Mad skyped with me 2 days ago, just wanted to pray with me over the enrollment issue that I had. Honestly, I was so touched by her prayer, in fact I really needed someone to just say a prayer for me, I realized. My heart was heavy.. though deep in my heart I know that everything should be alright, but I realized that a prayer really ministers my heart. Away from home, been trying to really stay strong on the inside of me....
I miss mum. But when Mad asked her over, I dunno what to say. Actually I was holding back my tears... So I gave very short replies.. Hope mum don't think that I have nothing to say to her.
Ma Ma! Your birthday is coming!! I am thinking what can I get here & parcel it over to you! Hmmm...
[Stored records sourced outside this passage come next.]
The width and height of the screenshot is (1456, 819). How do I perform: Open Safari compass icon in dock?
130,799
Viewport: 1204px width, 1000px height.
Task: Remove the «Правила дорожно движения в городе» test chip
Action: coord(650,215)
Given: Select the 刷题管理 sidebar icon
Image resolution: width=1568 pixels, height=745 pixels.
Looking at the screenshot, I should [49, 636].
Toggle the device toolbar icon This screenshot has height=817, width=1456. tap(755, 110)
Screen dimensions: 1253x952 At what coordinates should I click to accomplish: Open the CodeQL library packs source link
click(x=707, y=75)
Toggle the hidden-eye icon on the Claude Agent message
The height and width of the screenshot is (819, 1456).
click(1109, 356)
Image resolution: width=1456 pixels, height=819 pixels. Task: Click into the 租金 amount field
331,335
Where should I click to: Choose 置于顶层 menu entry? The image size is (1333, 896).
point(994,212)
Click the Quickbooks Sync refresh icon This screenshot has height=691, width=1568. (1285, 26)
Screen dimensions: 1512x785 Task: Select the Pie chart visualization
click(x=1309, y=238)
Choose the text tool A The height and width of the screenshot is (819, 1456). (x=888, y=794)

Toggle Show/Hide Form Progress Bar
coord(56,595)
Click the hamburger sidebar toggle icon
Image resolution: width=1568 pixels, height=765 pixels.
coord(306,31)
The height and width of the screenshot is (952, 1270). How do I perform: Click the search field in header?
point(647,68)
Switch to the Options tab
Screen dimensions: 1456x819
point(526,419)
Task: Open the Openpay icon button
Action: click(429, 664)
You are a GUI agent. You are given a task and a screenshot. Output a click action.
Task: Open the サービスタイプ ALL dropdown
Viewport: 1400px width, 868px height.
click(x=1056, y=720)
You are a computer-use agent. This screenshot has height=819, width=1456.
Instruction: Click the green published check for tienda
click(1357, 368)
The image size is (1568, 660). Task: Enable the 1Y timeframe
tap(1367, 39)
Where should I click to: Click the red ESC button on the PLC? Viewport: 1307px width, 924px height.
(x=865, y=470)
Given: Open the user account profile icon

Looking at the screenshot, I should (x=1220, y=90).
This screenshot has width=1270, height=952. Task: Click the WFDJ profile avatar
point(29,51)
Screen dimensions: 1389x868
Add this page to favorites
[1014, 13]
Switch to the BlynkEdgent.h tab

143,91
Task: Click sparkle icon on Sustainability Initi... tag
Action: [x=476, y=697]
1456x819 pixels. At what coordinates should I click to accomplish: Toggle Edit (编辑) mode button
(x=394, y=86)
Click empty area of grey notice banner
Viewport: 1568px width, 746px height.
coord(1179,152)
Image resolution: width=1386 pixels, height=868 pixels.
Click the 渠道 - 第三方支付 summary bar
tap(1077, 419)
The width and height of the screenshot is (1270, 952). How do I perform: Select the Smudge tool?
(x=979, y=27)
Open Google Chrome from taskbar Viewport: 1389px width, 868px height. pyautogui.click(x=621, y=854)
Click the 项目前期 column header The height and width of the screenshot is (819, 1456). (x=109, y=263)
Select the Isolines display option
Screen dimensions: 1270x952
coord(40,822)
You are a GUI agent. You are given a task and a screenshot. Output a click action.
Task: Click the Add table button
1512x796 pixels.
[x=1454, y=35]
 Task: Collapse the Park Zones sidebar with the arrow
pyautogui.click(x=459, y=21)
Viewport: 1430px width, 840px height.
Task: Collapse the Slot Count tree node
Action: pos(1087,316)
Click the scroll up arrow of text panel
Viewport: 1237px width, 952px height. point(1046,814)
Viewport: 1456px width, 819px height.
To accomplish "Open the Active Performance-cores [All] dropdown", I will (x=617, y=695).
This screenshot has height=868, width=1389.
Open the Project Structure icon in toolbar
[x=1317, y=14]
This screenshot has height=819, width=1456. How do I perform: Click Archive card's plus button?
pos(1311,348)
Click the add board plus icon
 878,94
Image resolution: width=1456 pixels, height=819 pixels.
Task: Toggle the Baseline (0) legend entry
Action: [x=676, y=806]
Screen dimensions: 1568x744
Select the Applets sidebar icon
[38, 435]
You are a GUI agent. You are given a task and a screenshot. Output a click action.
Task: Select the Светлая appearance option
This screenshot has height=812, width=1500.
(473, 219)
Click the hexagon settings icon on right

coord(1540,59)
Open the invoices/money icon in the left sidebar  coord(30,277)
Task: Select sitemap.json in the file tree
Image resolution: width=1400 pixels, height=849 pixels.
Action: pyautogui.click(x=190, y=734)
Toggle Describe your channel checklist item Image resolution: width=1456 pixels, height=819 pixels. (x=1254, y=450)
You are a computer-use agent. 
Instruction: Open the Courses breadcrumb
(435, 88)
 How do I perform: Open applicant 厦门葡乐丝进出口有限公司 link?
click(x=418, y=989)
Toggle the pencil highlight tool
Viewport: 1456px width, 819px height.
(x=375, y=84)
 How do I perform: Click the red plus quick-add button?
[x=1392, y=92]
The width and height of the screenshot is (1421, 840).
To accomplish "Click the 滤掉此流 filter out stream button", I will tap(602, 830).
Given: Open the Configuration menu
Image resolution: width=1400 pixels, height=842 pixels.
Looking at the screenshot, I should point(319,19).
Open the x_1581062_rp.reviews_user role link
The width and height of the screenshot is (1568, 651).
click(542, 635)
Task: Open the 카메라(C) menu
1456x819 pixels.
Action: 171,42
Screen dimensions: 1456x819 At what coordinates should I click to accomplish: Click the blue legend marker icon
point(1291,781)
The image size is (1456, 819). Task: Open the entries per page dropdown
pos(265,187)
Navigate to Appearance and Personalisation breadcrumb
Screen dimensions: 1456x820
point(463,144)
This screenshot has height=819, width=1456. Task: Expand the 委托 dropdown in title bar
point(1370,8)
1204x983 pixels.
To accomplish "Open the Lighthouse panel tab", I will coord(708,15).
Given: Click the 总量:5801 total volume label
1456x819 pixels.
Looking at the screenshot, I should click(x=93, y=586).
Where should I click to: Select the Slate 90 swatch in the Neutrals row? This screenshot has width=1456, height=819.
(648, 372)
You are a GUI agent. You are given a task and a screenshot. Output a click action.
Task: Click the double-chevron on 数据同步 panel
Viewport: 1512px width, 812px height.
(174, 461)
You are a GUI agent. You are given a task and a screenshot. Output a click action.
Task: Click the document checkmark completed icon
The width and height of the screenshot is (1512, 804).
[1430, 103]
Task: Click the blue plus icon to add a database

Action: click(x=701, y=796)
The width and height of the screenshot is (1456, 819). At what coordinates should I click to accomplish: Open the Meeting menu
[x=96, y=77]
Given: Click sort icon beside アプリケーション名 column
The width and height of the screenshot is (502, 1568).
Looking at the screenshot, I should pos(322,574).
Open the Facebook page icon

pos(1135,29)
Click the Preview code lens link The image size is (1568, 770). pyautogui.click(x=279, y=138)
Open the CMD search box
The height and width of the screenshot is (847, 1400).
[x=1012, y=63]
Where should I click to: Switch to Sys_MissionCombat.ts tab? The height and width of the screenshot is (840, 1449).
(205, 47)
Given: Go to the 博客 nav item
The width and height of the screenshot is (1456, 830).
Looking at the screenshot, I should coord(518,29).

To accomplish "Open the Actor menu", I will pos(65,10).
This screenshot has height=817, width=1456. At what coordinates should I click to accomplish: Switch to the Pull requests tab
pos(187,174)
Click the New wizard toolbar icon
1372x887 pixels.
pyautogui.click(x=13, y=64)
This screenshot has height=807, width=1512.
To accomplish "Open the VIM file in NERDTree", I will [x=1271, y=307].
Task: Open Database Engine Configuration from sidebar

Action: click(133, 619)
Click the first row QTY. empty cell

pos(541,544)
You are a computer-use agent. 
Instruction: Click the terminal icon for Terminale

Enrollment issue. Finally after the Easter break, someone replied my email that I need to fill a form, get the course coordinator to sign, then pass it over to Campus Central to process. But it really pissed me off when my coordinator doesn't want to sign it because she is not "aware" of the process. In the end I got to go one big round with all the emailing and stuff again.
Anyway!! I'm going to find her again tomorrow, get her signature and hope the enrollment thingy will just get settled!!
One more test to go tomorrow!!.. Honestly, I really really really don't enjoy the studying process. I don't like assignments, I don't like tests, and I don't like exams!!
ARRRRGH!
God, by Your grace, please help me in clearing every test, every assignment, every course remaining.... I am not a "book-person", I really don't have any passion in these!!..
Alright... Gotta go back to my revision for the test now.